WHAT IS NEEDED - Beginning at the line that contains "You are a computer-use agent.", output each line exactly through the end of the records, and drop any pictures.

AVAILABLE RECORDS -
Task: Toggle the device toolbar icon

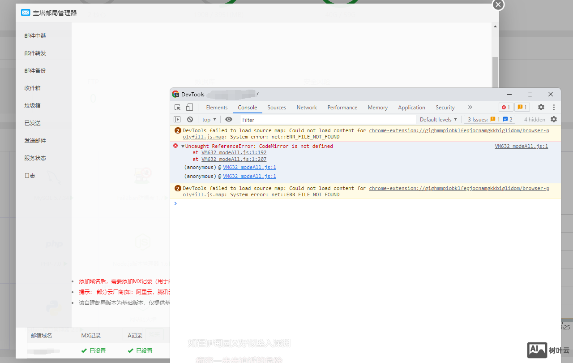Action: pyautogui.click(x=189, y=108)
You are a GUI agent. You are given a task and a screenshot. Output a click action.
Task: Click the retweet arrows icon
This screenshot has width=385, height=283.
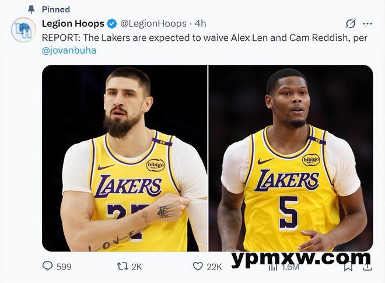tap(123, 266)
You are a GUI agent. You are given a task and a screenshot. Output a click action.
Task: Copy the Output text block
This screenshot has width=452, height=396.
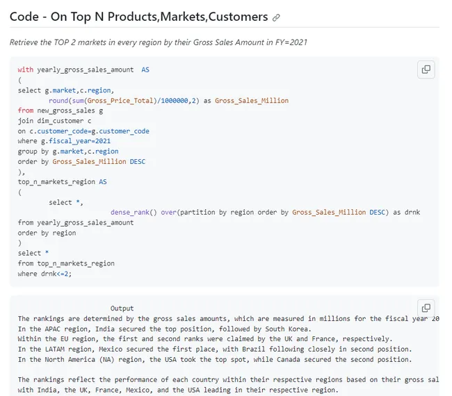click(426, 307)
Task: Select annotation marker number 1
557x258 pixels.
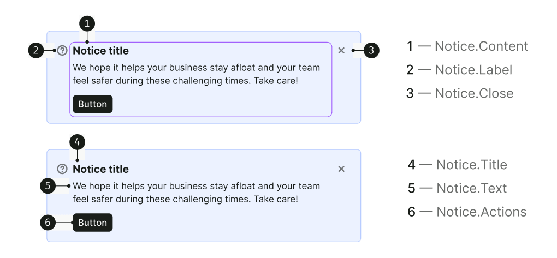Action: pos(87,24)
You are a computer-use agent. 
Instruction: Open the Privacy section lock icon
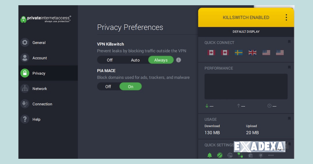[25, 73]
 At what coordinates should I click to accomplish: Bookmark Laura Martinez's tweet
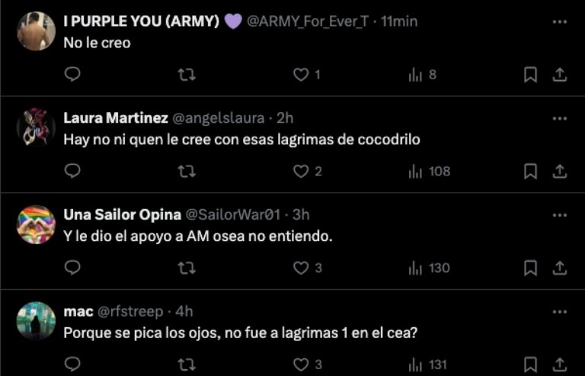click(x=531, y=171)
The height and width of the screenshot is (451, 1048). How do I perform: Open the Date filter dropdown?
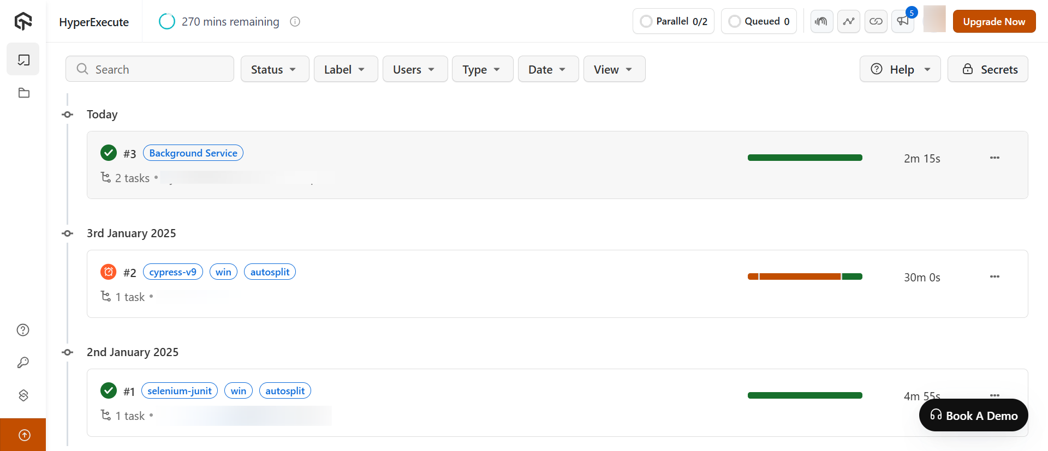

PROBLEM SOLUTION -
You are a computer-use agent. 
Instruction: Open the Privacy section lock icon
[25, 73]
 At what coordinates should I click to accomplish: Bookmark Laura Martinez's tweet
click(x=531, y=171)
The height and width of the screenshot is (451, 1048). How do I perform: Open the Date filter dropdown?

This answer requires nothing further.